Se le automobili possono andare a sbattere, se i treni possono deragliare, se gli aerei possono precipitare, le navi possono affondare. E se poi affondano per le superficialità degli esseri umani, allora al danno causato si aggiunge la beffa di una tragedia che può essere evitata se chi è chiamato ad affrontare determinate situazioni lo fa con giudizio, responsabilità e onore.

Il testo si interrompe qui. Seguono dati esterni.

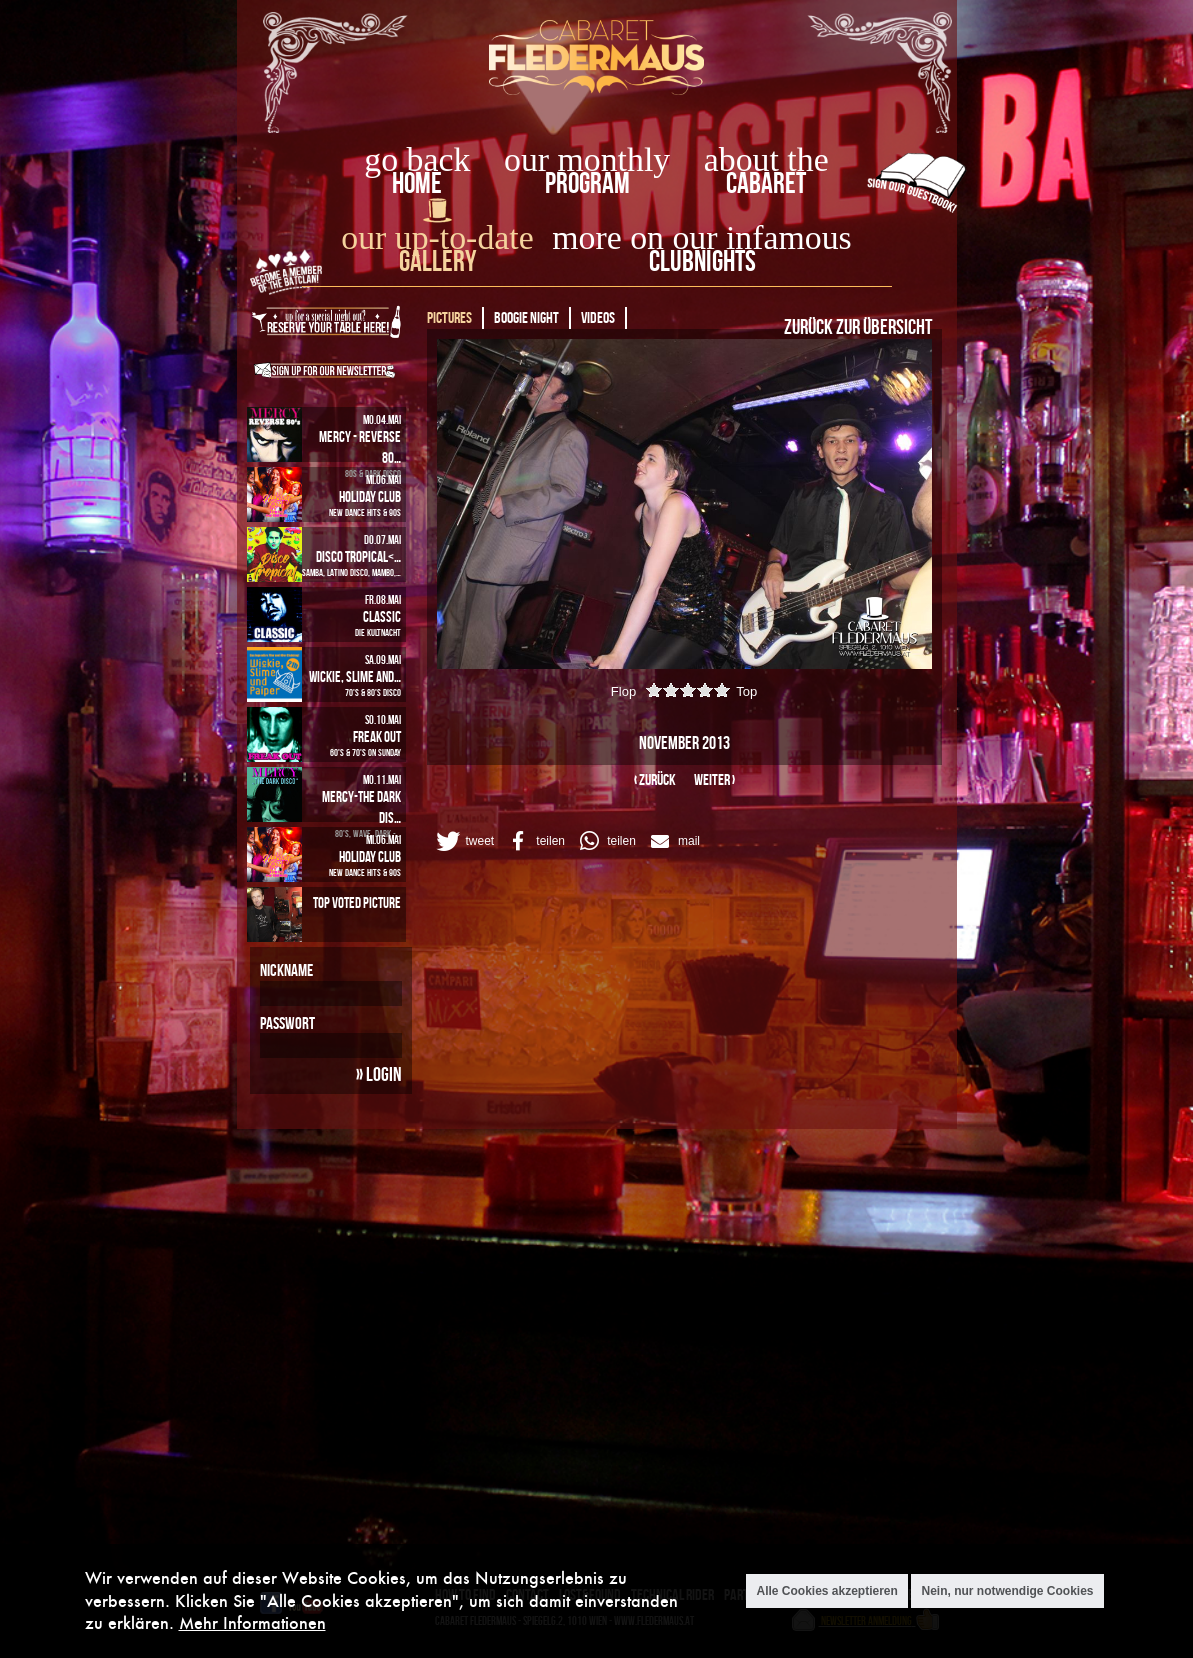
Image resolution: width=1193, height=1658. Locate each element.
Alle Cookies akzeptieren (826, 1591)
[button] (464, 841)
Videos (598, 317)
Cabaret (766, 182)
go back (417, 159)
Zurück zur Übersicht (858, 326)
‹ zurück (655, 779)
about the (766, 159)
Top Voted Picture (357, 902)
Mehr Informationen (252, 1622)
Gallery (437, 260)
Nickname (286, 970)
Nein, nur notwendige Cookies (1007, 1591)
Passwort (287, 1023)
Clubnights (702, 260)
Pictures (449, 317)
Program (587, 182)
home (417, 182)
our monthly (587, 159)
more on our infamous (701, 237)
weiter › (714, 779)
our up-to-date (437, 237)
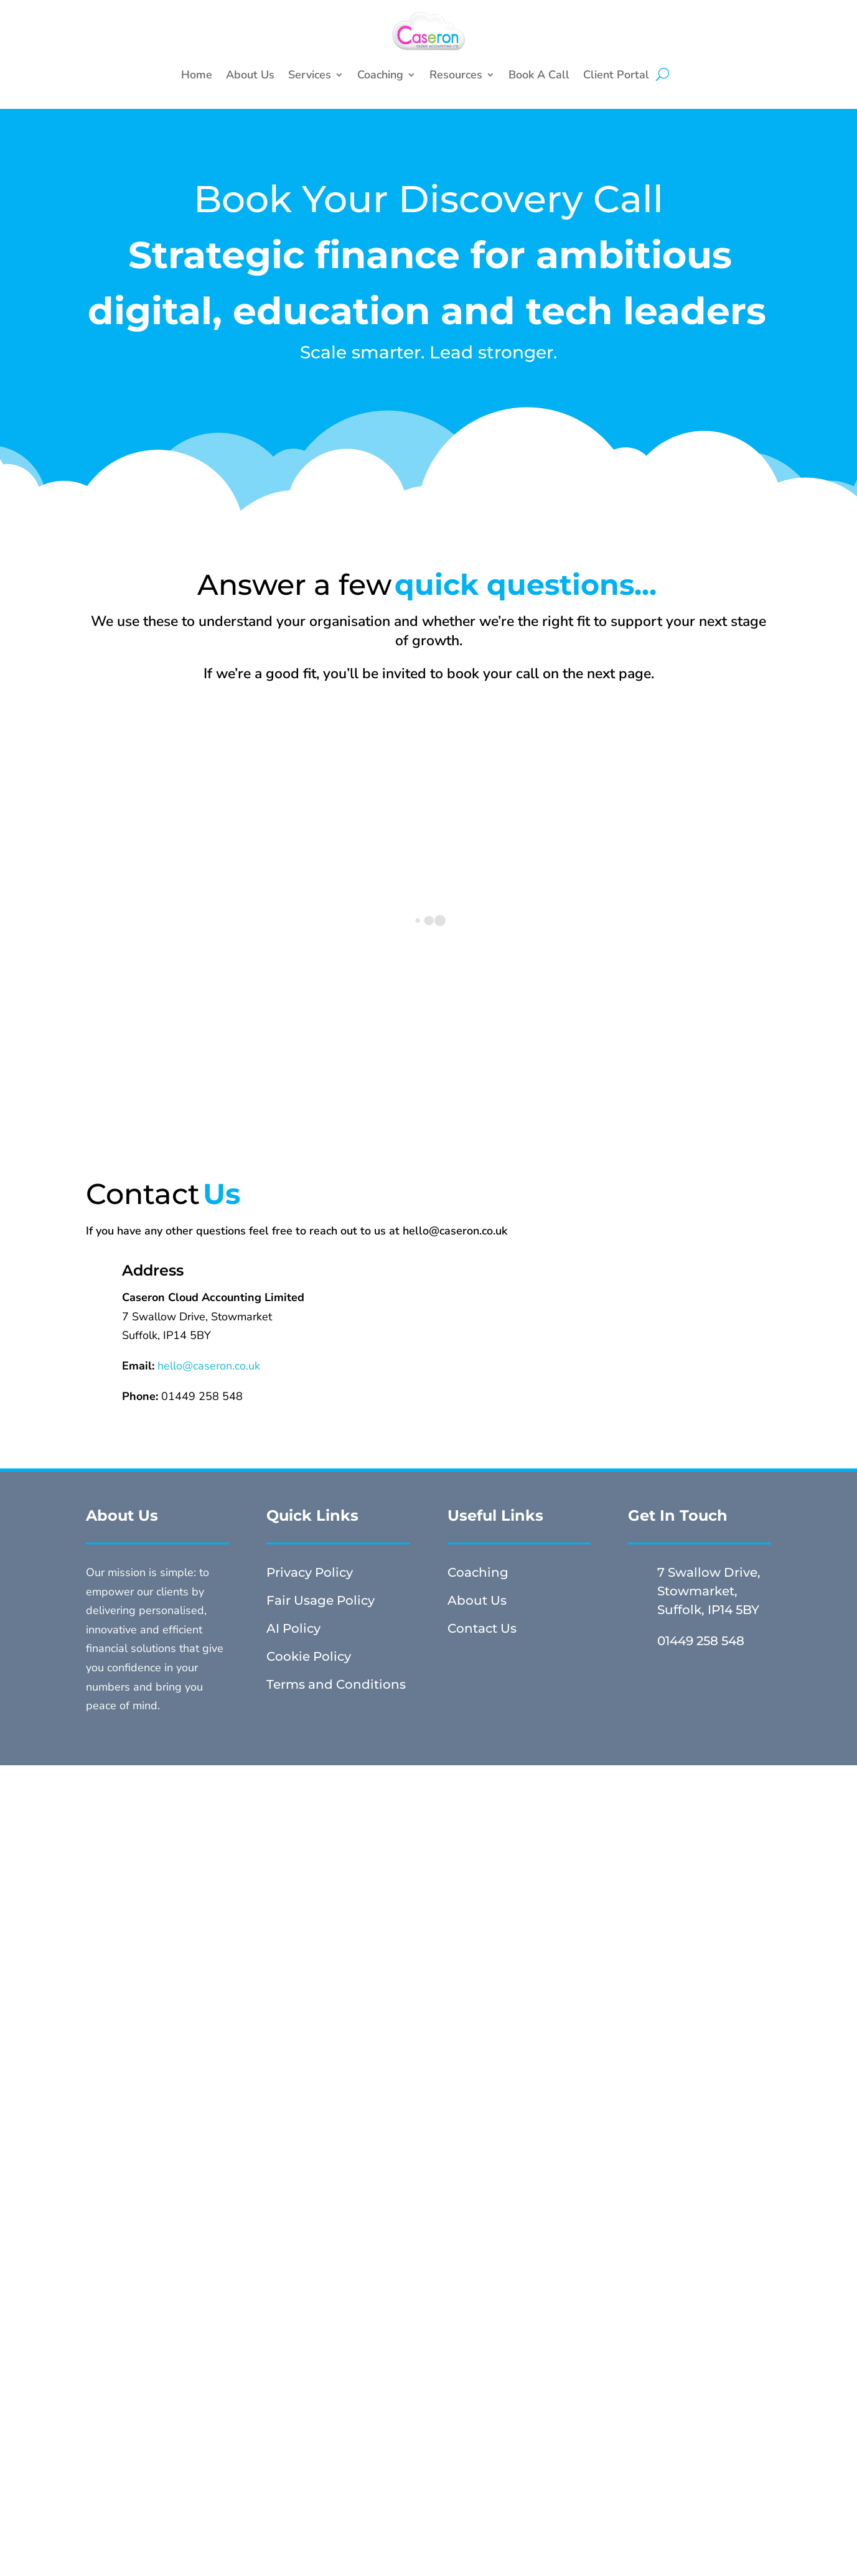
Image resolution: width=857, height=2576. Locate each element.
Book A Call (538, 74)
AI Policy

Ma la tragedia della Concordia sfortunatamente assomiglia per troppi aspetti alla nostra situazione nazionale. Un Paese che affonda lì, proprio davanti agli occhi di tutti, a due passi dalla riva dove incuriositi spettatori si accalcano per assistere alle ultime ore di luce della nostra imbarcazione. Tutto sembrava bello a bordo quando le luci, il lusso, il cibo e gli spettacoli occupavano il nostro tempo. E nessuno sapeva o si preoccupava se chi era nella cabina di pilotaggio, messo lì per garantire la sicurezza e la buona traversata di tutti, pagato fior di quattrini, fosse stato il primo ad arrendersi, abbandonando la sua nave ad una tragica fine. Poi la tragedia dove tutti, indistintamente, cercano di salvarsi, dimenticandosi della dignità umana che non riconosce  più né donne, né bambini, né anziani, né disabili, tranne qualche rara eccezione. Tutti credono di meritare di scampare alla fine a posto di qualcun altro. Ed è l’Italia che affonda in acque gelide, trascinando tutti sotto indistintamente, sacrificando solo gli innocenti e sottraendo dal pericolo chi ha provocato l’incagliamento. Perché si sa che chi comanda qualcosa è sempre ai piani alti, ed è più facile che si salvi. Sono i poveracci rinchiusi nelle stive dei motori a rimetterci la pelle, quelli che fanno andare avanti la barca, sperando che chi è al timone mantenga la giusta rotta. E pensare che una volta viaggiavamo tutti in acque ben più profonde, essendo il fiore all’occhiello della flotta. Solo ora qualcuno cerca di sbrogliare le funi che reggono le scialuppe, con la speranza di salvare il salvabile, ma questa nave è troppo inclinata per effettuare le operazioni di soccorso.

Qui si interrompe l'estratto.